Une altercation à l’origine des heurts
Les violences auraient éclaté à la suite d’une altercation entre un étudiant et un vigile. Pour des raisons encore indéterminées, la dispute a dégénéré, entraînant des affrontements et des actes de dégradation visant plusieurs infrastructures universitaires.
Un contexte universitaire sous tension
Ces événements surviennent dans un climat déjà explosif. Quelques semaines auparavant, l’UCAD avait été secouée par des troubles similaires, poussant les autorités à suspendre certains mouvements de protestation. La diffusion d’images sur les réseaux sociaux a ravivé le sentiment d’insécurité au sein de la communauté universitaire.

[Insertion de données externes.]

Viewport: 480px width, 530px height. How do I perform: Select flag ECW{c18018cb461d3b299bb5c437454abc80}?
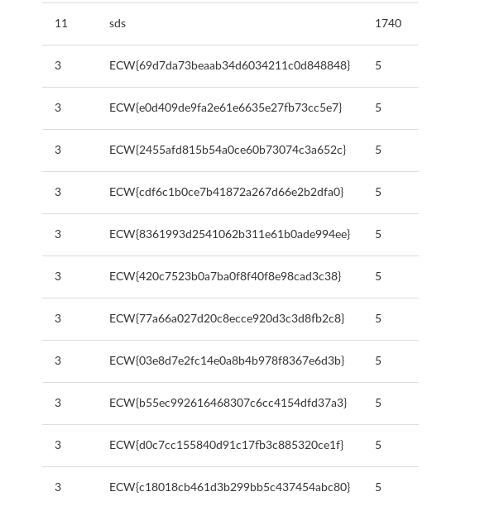pos(230,487)
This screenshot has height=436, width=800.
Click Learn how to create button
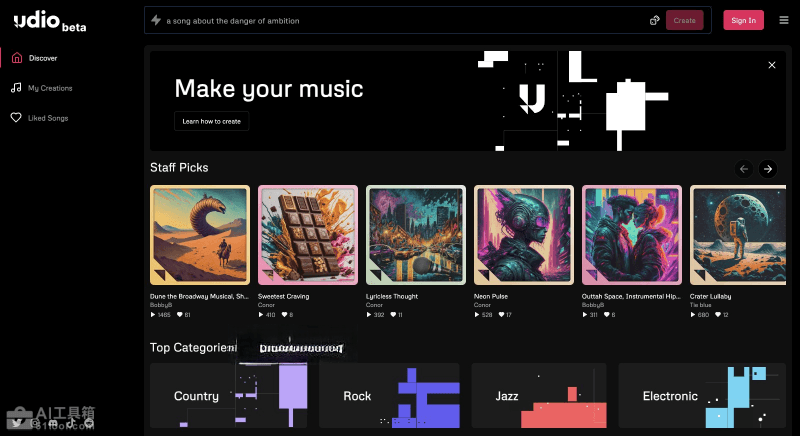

Un étudiant grièvement blessé
Au cours des heurts, un étudiant a été grièvement blessé. Il aurait été atteint par des coups d’arme blanche, présumément portés par un agent de sécurité. Ce dernier a été interpellé par la police puis placé en garde à vue au commissariat du Point E.
Vandalisme et représailles
Malgré cette arrestation, les tensions ne sont pas retombées. En représailles, des étudiants ont mené des actions de vandalisme, causant des dégâts dans plusieurs restaurants universitaires. Des agents de sécurité ont également été pris pour cible.
Les autorités renforcent la sécurité
Face à la gravité de la situation, les autorités universitaires ont saisi le ministre de l’Intérieur et sollicité un renforcement du dispositif sécuritaire afin de prévenir de nouveaux débordements.
Une enquête judiciaire en cours
Sur instruction du procureur, une enquête judiciaire a été ouverte pour établir les responsabilités et identifier l’ensemble des personnes impliquées. Ces nouveaux incidents portent un coup supplémentaire à l’image de l’UCAD, déjà éprouvée par des crises répétées.